* Problem to work on: Print the part of the Hacker News thread below that starts at the words "https://huggingface.co/datasets/wikimedia/wikipedia" and stops after "more web sites.", without changing anything.

Hacker News new | ask | show | jobs
by roenxi 440 days ago
I've written some unfathomably bad web crawlers in the past. Indeed, web crawlers might be the most natural magnet for bad coding and eye-twitchingly questionable architectural practices I know of. While it likely isn't the major factor here I can attest that there are coders who see pages-articles-multistream.xml.bz2 and then reach for a wget + HTML parser combo.

If you don't live and breath Wikipedia it is going to soak up a lot of time figuring out Wikipedia's XML format and markup language, not to mention re-learning how to parse XML. HTTP requests and bashing through the HTML is all everyday web skills and familiar scripting that is more reflexive and well understood. The right way would probably be much easier but figuring it out will take too long.

Although that is all pre-ChatGPT logic. Now I'd start by asking it to solve my problem.

3 comments

You don't even need to deal with any XML formats or anything, they publish a complete dataset on Huggingface that's just a few lines to load in your Python training script

https://huggingface.co/datasets/wikimedia/wikipedia

To be a "good" web crawler, you have to go beyond "not bad coding". If you just write the natural "fetch page, fetch next page, retry if it fails" loop, notably, missing any sort of wait between fetches, so that you fetch as quickly as possible, you are already a pest. You don't even need multiple threads or machines to be a pest; a single machine on a home connection fetching pages as quickly as it can be already be a pest to a website with heavy backend computation or DB demands. Do an equally naive "run on a couple dozen threads" upgrade to your code and you expand the blast radius of your pestilence out to even more web sites.

* Dataset excerpts:
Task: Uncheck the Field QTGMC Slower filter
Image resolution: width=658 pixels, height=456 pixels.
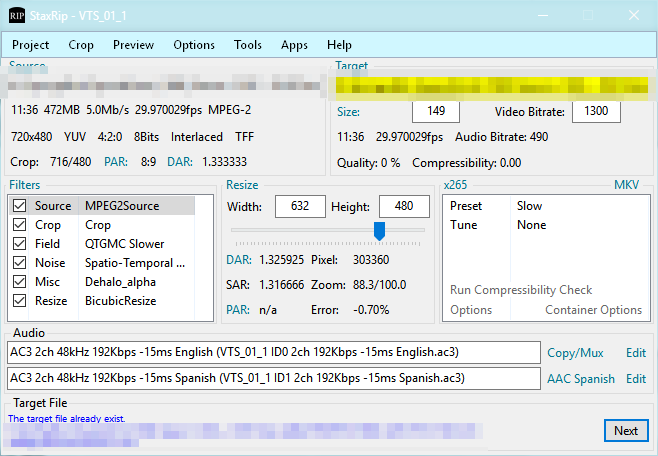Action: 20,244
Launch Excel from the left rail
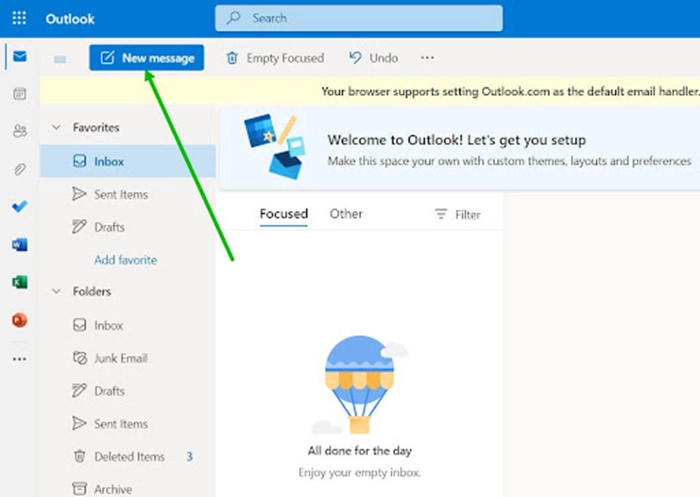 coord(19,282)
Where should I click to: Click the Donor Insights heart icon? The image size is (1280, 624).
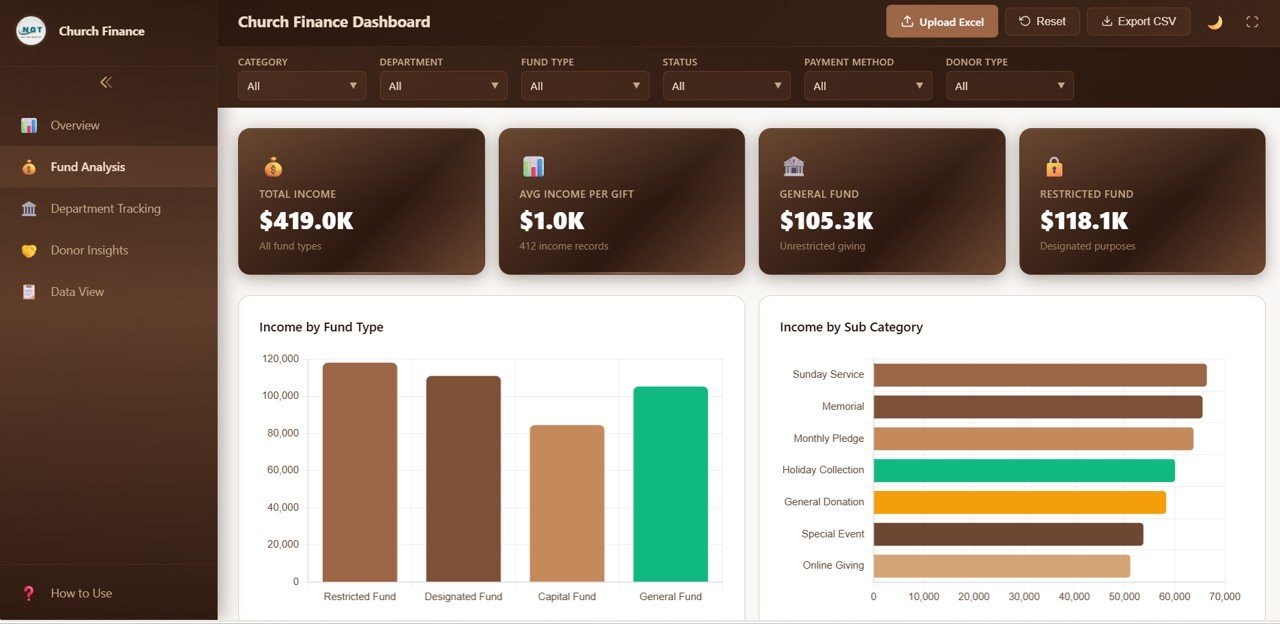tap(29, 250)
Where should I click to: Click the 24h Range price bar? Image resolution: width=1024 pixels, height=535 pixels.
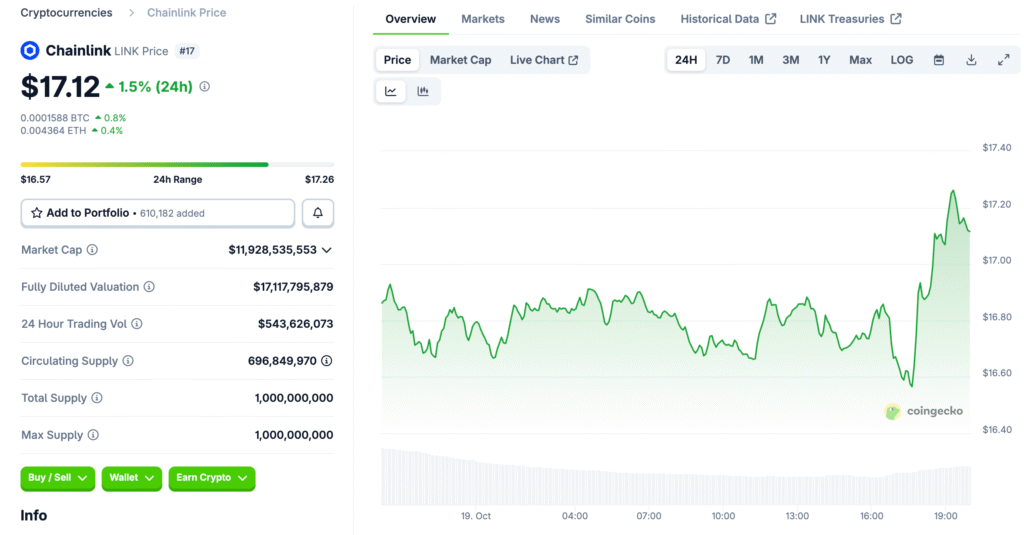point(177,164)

* Solution for this task:
https://huggingface.co/datasets/wikimedia/wikipedia

To be a "good" web crawler, you have to go beyond "not bad coding". If you just write the natural "fetch page, fetch next page, retry if it fails" loop, notably, missing any sort of wait between fetches, so that you fetch as quickly as possible, you are already a pest. You don't even need multiple threads or machines to be a pest; a single machine on a home connection fetching pages as quickly as it can be already be a pest to a website with heavy backend computation or DB demands. Do an equally naive "run on a couple dozen threads" upgrade to your code and you expand the blast radius of your pestilence out to even more web sites.